Next day, I gave each 2 more minutes in the microwave (they were still damp) If they were dry, I probably would have skipped this step. 

At this point, no colour has come off on my hands, but I will most likely rinse out once more before using. 

Each blank has 'waste' yarn on either end, but next time I may secure it better 

Hopefully next time I post, I'll have the start of some socks! 

Happy crocheting,


Wednesday, August 12, 2020

Good Old Granny Squares

August 15th is Granny Square Day - and this year, I'm going back to basics. After trial and error, I now have my own preferred method - and I thought it would be good to write it down, and share with you today. 

Some fun ways to use Granny Squares are to make Lovies - shown below is Kirra Lovey and Lambie and Llamie  

I have included an explanation why I do it the way I do. -but feel free to experiment and see what you like best. for example - I never turn my granny squares, but if it's something you like, then please feel free to do so.

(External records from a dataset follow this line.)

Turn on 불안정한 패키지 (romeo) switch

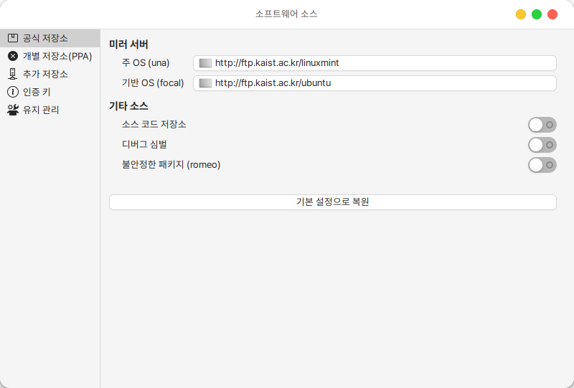[x=542, y=165]
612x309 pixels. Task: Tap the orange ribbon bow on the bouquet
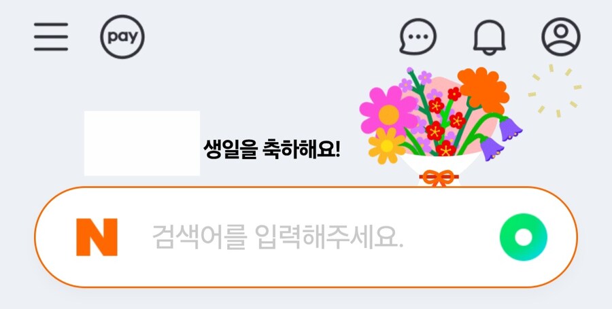click(439, 178)
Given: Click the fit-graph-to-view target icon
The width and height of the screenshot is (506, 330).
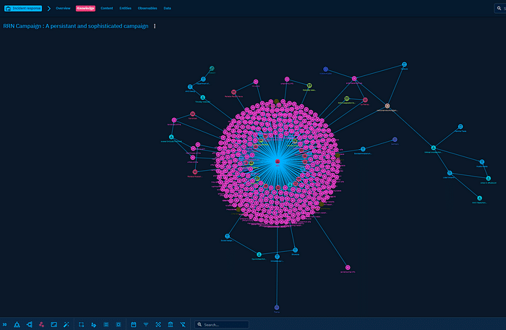Looking at the screenshot, I should coord(158,325).
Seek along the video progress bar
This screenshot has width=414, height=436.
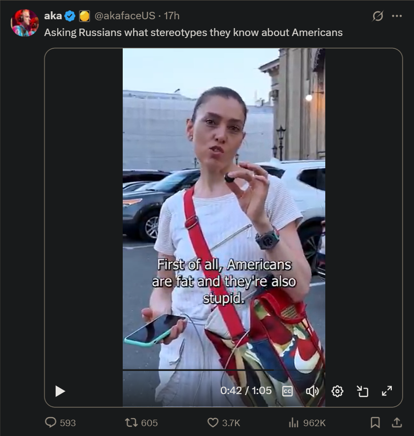224,370
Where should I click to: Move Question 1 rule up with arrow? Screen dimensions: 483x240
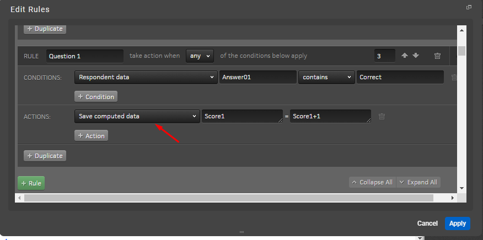point(405,56)
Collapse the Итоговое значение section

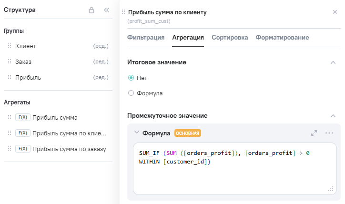pyautogui.click(x=333, y=62)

Some people find it results in a straighter square.

Ok, lets get into it!

As usual, I use US terms. Photos use a 4.5 mm hook and dk weight yarn. This pattern works for any weight yarn, but make sure you use an appropriate hook. You can change colours after each round, or continue with the same yarn. Grab a paintbox 5 pack if you can't decide on colours 

I refer to '3dc' as a cluster in this tutorial.

So first step is to make a magic ring. You can follow this tutorial, or use your own preferred method. If you arent a fan of magic rings, a chain of 4, joined with a slip stitch will also work. The first row is all worked into the ring, then closed and secured at the end. 

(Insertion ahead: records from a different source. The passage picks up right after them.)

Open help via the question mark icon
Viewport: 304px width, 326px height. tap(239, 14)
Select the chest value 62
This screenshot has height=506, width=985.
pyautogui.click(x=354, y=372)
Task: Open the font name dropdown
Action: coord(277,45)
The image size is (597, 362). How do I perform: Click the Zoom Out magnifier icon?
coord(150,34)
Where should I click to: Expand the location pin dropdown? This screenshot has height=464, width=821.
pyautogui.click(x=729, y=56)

R1: 3ch (counts as dc throughout) dc, ch 2, *3dc, ch 2, rep from *3 times; dc, sl st to 1st st, sl st to 1st ch-2 sp… (12 dc, 8ch)

  • I like to put the 'first' dc at the end. Having the chain in the middle of the cluster hides it a bit better - it's less obvious that it's a chain. And it's as close to the corner as possible. 
  • Why two slip stitches? I think it's a nicer join to sl st to the top of the first stitch (not the chain) and the second slip stitch means you are starting in the corner.

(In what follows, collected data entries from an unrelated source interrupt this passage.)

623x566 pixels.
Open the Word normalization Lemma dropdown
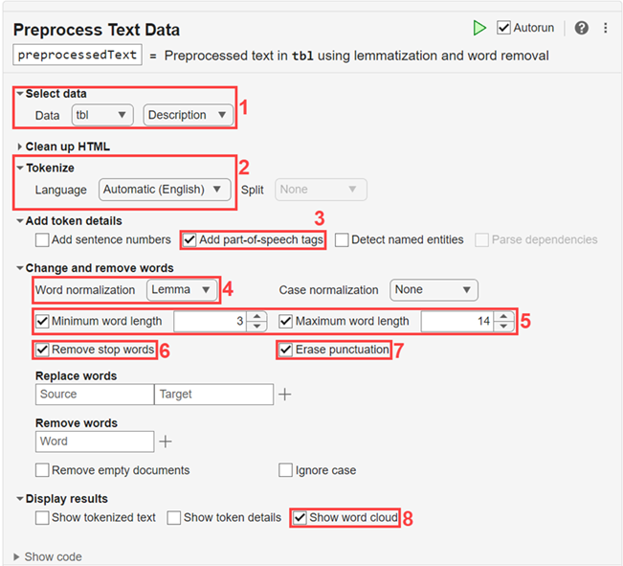click(x=182, y=289)
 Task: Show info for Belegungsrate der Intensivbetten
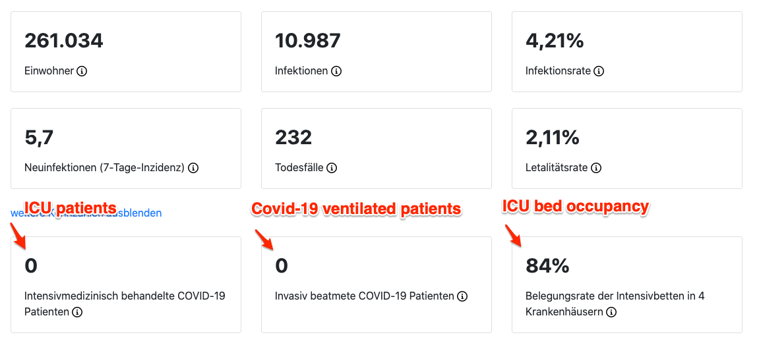click(x=611, y=312)
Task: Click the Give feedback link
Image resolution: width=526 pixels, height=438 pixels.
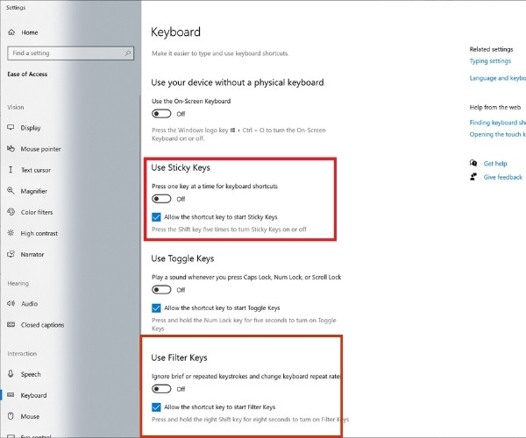Action: [503, 177]
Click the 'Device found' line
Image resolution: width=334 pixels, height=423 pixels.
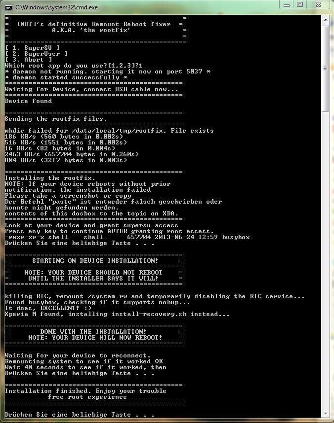point(28,101)
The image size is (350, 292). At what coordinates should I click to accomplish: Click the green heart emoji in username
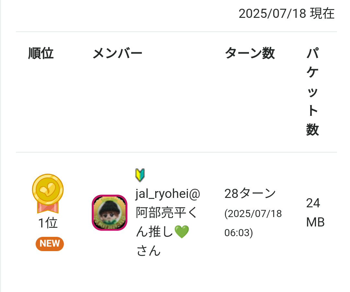(181, 232)
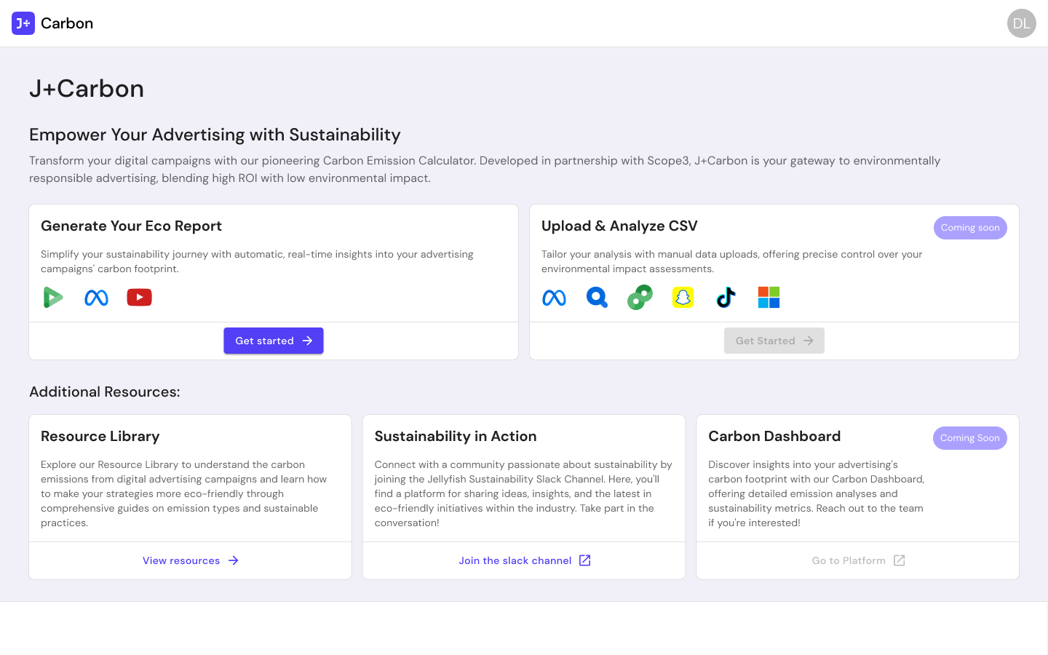Open the DL profile avatar
The image size is (1048, 655).
tap(1021, 23)
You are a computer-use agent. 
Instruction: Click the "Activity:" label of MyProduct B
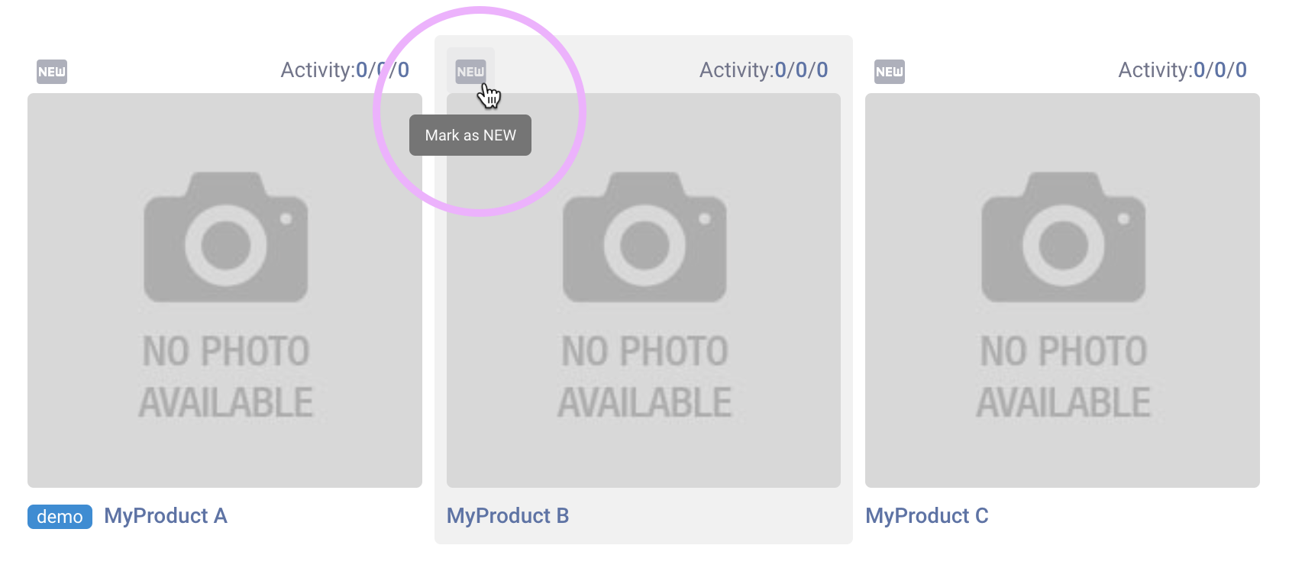[x=736, y=70]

R2: (3ch, dc, ch 2, 3dc) in same ch-2 sp, *(ch, 3dc, 2ch, 3dc) in next ch-2 sp, rep from * 3 times; ch, dc in 1st ch-2 sp,  sl st to 1st st, sl st to 1st ch-2 sp ….(24 dc, 12 ch)

R3: (3ch, dc, ch 2, 3dc) in same ch-2 sp, *(ch, 3dc) in next ch-1 sp, (ch, 3dc, 2ch, 3dc) in next ch-2 sp, rep from * 3 times, (ch, 3dc) in next ch-1 sp, ch, dc in 1st ch-2 sp,  sl st to 1st st, sl st to 1st ch-2 sp… (36 tr, 16 ch)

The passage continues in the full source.